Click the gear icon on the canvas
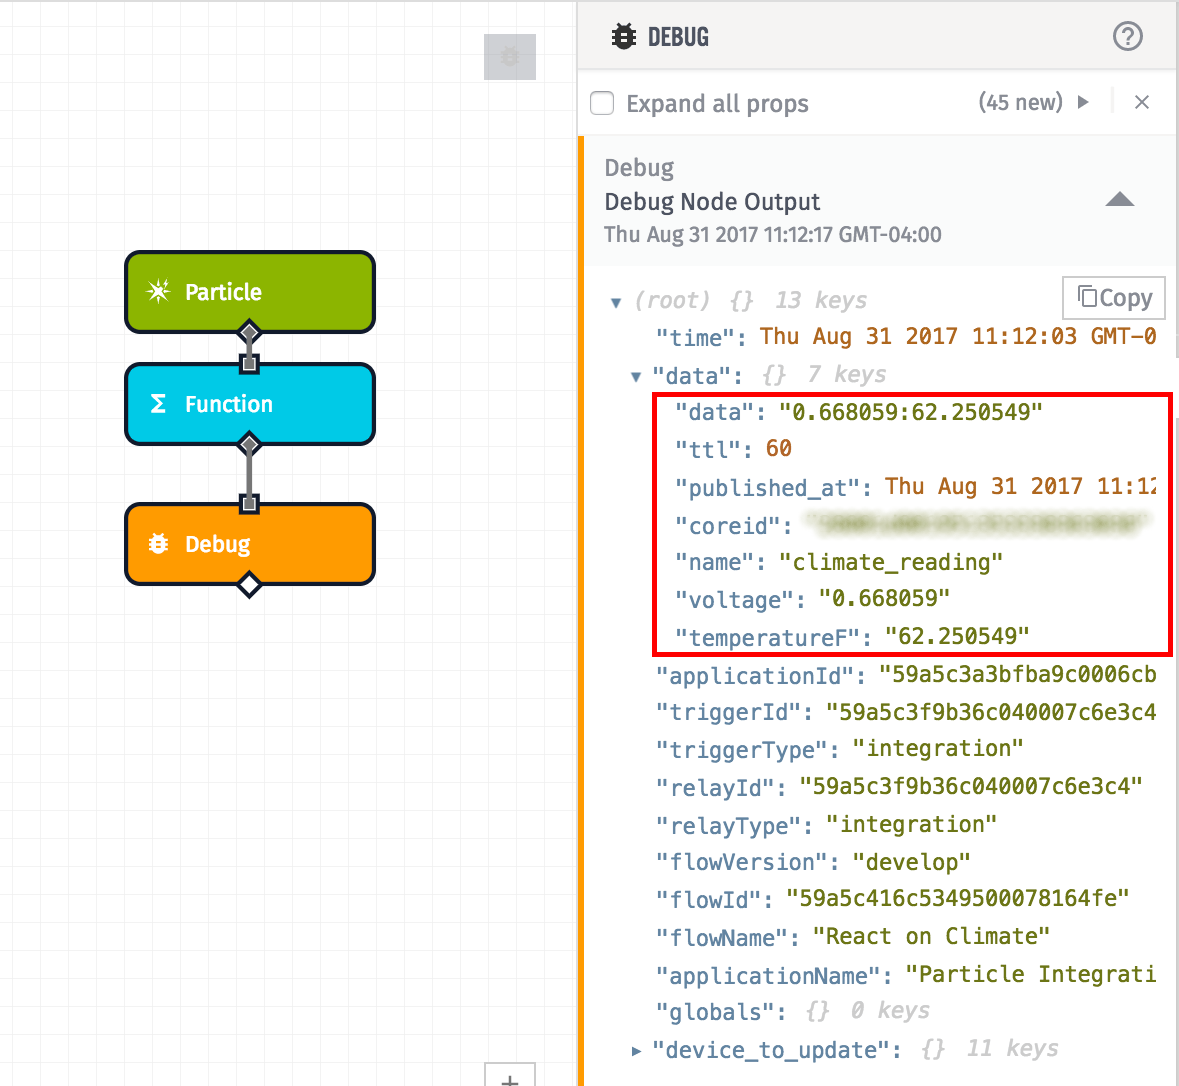 pyautogui.click(x=509, y=57)
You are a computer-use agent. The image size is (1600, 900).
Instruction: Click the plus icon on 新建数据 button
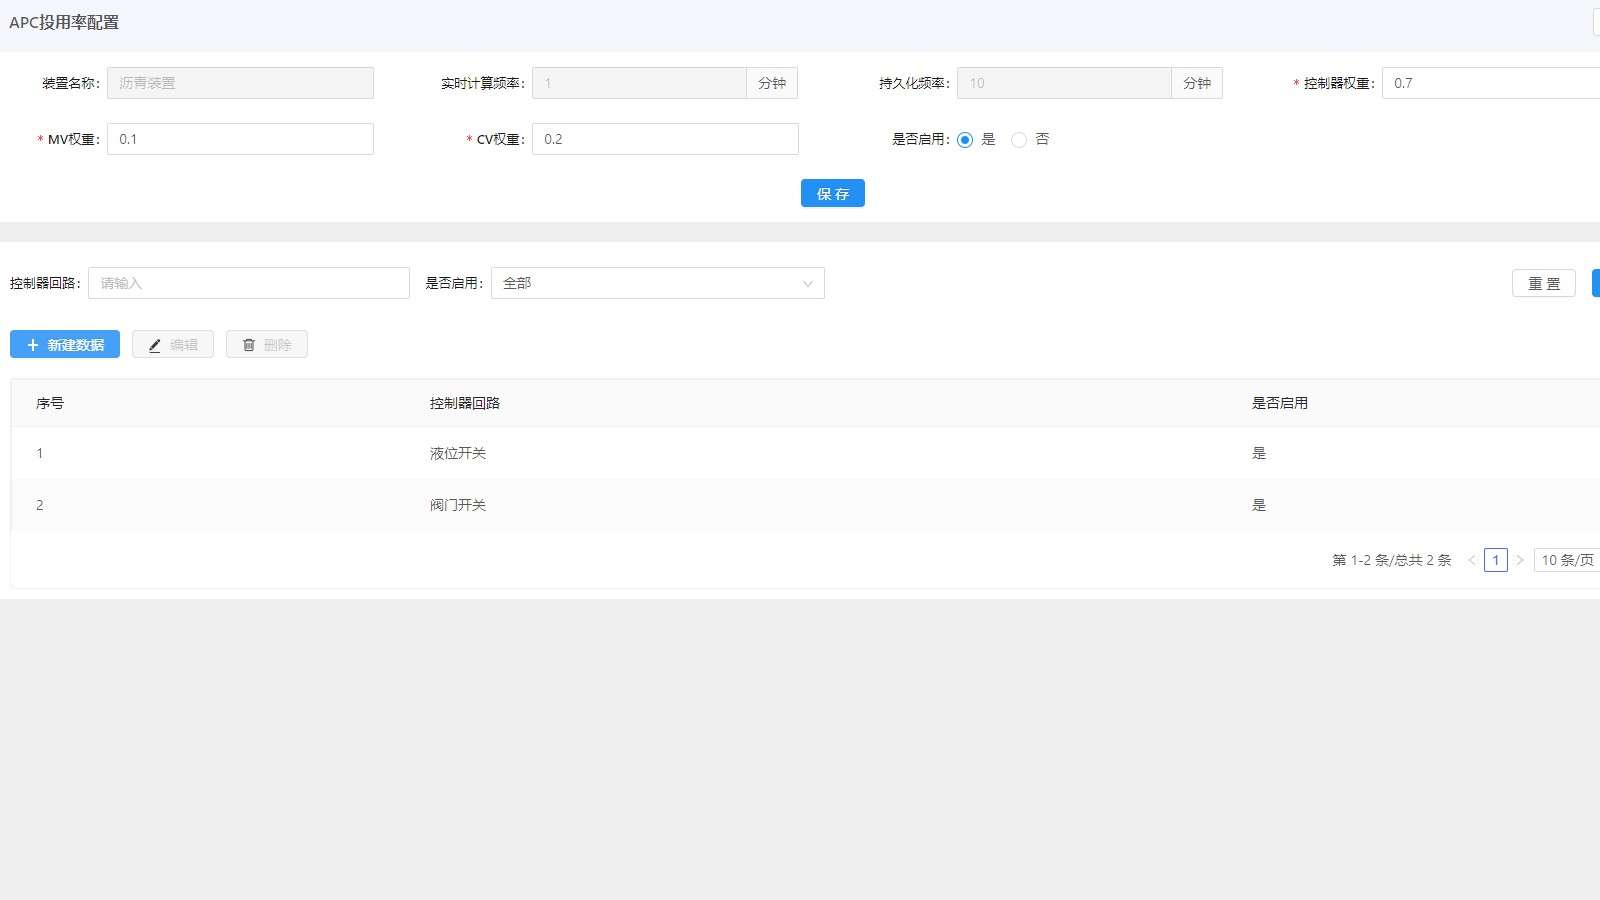pos(33,345)
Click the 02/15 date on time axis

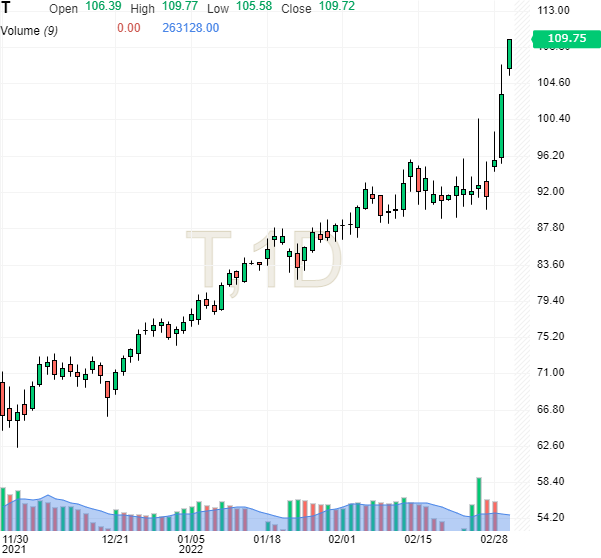(418, 539)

────────

**What the exercise asks**
Rewrite the entries above, changing "icon" to "symbol" everywhere and keeping everything else the same. Leave out the pictures.

**Task solution**
Click the gear symbol on the canvas
 pyautogui.click(x=509, y=57)
You are a computer-use agent. The image size is (1600, 900).
Instruction: Click the plus symbol on 新建数据 button
pos(33,345)
Click the 02/15 date on time axis

(418, 539)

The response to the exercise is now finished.